* ABOUT THIS TASK
Repeat verbatim, and only, the lines of the data below, beginning at the line that contains "Instruction: Click in the comment text area" and stopping after the line that contains "Click the Group A RPM value 2122".
____________
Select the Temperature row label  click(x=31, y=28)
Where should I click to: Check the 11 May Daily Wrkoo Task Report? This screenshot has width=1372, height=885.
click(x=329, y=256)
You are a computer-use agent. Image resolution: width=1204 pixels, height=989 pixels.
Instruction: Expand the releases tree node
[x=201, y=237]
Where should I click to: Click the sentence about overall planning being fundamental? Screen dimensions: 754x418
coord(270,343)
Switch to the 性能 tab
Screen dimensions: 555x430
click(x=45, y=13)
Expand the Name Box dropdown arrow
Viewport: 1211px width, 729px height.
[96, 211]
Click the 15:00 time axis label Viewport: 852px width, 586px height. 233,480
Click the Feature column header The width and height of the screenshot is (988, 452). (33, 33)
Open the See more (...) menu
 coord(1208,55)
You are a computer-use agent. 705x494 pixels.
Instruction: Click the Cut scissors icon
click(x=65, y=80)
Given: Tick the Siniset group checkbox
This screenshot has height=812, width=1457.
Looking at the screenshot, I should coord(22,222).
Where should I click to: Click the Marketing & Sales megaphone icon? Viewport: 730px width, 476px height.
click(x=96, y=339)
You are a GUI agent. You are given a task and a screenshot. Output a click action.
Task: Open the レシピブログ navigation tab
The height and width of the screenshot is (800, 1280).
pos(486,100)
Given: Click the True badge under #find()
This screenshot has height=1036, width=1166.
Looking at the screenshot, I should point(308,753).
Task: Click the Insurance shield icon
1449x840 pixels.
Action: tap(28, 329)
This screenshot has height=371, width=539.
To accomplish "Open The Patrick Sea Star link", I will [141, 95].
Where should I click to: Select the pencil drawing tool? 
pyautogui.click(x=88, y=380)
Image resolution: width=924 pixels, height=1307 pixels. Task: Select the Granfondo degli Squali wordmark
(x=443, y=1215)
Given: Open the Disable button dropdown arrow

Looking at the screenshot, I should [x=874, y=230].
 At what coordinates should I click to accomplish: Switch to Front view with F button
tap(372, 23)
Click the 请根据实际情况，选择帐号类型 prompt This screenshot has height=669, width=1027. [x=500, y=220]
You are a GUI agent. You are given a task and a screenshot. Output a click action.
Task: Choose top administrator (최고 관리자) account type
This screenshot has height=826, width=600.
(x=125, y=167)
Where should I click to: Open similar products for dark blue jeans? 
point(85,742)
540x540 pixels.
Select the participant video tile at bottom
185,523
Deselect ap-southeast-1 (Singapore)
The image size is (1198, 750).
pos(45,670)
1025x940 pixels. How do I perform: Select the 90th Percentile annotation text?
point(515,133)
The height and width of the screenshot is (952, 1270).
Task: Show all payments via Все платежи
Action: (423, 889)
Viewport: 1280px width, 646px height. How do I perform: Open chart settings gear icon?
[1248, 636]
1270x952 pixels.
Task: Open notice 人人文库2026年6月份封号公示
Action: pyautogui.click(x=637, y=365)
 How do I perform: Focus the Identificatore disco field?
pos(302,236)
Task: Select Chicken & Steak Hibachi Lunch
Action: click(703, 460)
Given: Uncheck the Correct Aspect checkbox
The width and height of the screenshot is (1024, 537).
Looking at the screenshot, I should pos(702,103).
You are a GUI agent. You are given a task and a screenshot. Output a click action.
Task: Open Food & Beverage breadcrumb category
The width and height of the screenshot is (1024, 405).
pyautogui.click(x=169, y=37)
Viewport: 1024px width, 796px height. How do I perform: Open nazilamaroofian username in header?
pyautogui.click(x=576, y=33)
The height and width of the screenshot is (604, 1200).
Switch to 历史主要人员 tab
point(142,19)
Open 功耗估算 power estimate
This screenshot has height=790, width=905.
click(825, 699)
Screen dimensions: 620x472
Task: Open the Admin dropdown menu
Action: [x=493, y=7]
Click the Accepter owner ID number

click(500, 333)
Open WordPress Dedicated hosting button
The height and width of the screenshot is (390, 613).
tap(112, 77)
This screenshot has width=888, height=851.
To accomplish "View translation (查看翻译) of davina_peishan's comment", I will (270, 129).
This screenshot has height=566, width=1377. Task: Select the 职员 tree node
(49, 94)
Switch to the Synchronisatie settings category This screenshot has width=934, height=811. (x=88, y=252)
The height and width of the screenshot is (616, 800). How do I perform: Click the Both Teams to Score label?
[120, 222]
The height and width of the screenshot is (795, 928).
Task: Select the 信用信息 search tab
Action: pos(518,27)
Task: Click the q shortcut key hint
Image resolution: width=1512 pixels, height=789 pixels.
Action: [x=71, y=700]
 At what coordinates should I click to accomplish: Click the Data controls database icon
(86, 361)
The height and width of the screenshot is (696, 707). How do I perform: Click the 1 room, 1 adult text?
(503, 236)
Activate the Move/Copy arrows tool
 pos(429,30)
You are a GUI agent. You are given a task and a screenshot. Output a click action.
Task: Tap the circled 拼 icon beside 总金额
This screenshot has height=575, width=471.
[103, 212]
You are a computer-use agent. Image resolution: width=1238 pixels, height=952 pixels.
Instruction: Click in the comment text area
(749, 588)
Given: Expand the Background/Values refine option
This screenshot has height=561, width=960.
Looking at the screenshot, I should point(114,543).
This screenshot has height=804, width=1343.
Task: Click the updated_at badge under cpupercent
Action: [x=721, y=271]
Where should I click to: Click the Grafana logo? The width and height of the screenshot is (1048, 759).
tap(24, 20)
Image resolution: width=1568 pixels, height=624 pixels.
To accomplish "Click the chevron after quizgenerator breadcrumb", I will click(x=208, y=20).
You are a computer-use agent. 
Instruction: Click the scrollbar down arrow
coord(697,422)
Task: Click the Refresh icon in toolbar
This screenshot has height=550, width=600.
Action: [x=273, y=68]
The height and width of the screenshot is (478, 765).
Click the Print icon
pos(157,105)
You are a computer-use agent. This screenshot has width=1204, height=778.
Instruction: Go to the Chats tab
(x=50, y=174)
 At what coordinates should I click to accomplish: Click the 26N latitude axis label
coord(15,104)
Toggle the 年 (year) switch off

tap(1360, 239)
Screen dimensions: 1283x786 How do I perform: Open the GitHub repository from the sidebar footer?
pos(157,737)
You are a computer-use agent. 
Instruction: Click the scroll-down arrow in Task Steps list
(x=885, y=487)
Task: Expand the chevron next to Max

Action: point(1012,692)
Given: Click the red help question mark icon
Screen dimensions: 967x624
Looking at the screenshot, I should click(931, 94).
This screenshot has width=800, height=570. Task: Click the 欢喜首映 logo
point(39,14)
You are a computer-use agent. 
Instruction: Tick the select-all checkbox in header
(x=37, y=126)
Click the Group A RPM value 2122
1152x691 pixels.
____________
* TASK RESULT
Instruction: Click in the comment text area
(749, 588)
Given: Expand the Background/Values refine option
This screenshot has height=561, width=960.
Looking at the screenshot, I should point(114,543).
This screenshot has height=804, width=1343.
Task: Click the updated_at badge under cpupercent
Action: [x=721, y=271]
Where should I click to: Click the Grafana logo? The width and height of the screenshot is (1048, 759).
tap(24, 20)
Image resolution: width=1568 pixels, height=624 pixels.
To accomplish "Click the chevron after quizgenerator breadcrumb", I will click(x=208, y=20).
You are a computer-use agent. 
Instruction: Click the scrollbar down arrow
coord(697,422)
Task: Click the Refresh icon in toolbar
This screenshot has height=550, width=600.
Action: [x=273, y=68]
The height and width of the screenshot is (478, 765).
Click the Print icon
pos(157,105)
You are a computer-use agent. This screenshot has width=1204, height=778.
Instruction: Go to the Chats tab
(x=50, y=174)
 At what coordinates should I click to accomplish: Click the 26N latitude axis label
coord(15,104)
Toggle the 年 (year) switch off

tap(1360, 239)
Screen dimensions: 1283x786 How do I perform: Open the GitHub repository from the sidebar footer?
pos(157,737)
You are a computer-use agent. 
Instruction: Click the scroll-down arrow in Task Steps list
(x=885, y=487)
Task: Expand the chevron next to Max

Action: point(1012,692)
Given: Click the red help question mark icon
Screen dimensions: 967x624
Looking at the screenshot, I should click(931, 94).
This screenshot has width=800, height=570. Task: Click the 欢喜首映 logo
point(39,14)
You are a computer-use agent. 
Instruction: Tick the select-all checkbox in header
(x=37, y=126)
Click the Group A RPM value 2122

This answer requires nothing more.